### REQUIRED WORK
With the line containing "Viewport: 822px width, 566px height." as the first line and the last line of the records as the final one, reproduce that range exactly.

/---

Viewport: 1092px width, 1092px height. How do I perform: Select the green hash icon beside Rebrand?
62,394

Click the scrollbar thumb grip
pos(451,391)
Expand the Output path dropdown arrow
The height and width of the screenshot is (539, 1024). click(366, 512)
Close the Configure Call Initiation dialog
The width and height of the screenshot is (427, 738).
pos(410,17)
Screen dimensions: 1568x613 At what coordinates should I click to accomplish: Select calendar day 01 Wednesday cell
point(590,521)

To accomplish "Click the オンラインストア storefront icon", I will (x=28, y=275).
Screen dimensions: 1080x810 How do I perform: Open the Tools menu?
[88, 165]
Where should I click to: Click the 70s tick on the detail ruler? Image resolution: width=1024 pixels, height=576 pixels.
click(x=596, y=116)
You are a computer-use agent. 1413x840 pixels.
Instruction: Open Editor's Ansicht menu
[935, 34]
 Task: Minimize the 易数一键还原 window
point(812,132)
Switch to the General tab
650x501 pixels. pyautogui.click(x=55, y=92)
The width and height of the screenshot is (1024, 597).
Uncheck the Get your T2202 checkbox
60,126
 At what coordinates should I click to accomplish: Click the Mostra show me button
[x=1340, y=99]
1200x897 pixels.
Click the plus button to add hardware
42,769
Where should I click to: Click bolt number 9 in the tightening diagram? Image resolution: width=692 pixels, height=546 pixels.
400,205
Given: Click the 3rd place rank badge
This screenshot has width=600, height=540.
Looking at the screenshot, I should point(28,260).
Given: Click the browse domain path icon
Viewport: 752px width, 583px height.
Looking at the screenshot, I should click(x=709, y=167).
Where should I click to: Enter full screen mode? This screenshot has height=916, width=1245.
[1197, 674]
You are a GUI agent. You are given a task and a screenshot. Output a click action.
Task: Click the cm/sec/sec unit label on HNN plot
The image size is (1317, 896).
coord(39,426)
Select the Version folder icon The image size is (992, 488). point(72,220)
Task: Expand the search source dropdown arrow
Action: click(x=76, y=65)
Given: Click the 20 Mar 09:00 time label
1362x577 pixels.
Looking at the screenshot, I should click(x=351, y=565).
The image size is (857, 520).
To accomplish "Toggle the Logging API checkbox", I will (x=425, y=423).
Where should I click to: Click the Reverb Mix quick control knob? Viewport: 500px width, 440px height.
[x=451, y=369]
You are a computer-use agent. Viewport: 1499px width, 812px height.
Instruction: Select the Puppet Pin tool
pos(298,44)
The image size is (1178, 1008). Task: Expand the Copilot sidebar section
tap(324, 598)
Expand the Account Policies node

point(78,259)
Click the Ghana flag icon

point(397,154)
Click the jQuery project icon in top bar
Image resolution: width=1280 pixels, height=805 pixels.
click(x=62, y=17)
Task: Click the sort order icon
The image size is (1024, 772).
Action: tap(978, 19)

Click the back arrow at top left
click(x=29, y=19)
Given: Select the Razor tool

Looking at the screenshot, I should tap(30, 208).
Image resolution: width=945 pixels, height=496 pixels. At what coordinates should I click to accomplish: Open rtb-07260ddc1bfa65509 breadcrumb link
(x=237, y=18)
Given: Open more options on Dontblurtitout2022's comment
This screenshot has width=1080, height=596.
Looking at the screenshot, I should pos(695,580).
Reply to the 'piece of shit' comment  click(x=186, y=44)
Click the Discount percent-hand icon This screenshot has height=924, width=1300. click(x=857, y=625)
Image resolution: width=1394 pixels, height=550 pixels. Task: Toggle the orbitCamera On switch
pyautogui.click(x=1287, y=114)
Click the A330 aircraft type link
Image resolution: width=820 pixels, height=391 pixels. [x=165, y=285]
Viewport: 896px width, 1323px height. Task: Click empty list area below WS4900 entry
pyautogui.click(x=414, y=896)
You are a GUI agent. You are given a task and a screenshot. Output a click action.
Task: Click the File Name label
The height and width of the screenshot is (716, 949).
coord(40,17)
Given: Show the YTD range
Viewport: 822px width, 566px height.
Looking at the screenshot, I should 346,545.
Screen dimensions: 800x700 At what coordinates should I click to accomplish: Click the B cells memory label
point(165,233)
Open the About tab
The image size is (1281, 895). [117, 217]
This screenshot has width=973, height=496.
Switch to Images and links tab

\---

### OUTPUT OF THE TASK
Viewport: 822px width, 566px height.
Looking at the screenshot, I should 346,545.
Screen dimensions: 800x700 At what coordinates should I click to accomplish: Click the B cells memory label
point(165,233)
Open the About tab
The image size is (1281, 895). [117, 217]
This screenshot has width=973, height=496.
Switch to Images and links tab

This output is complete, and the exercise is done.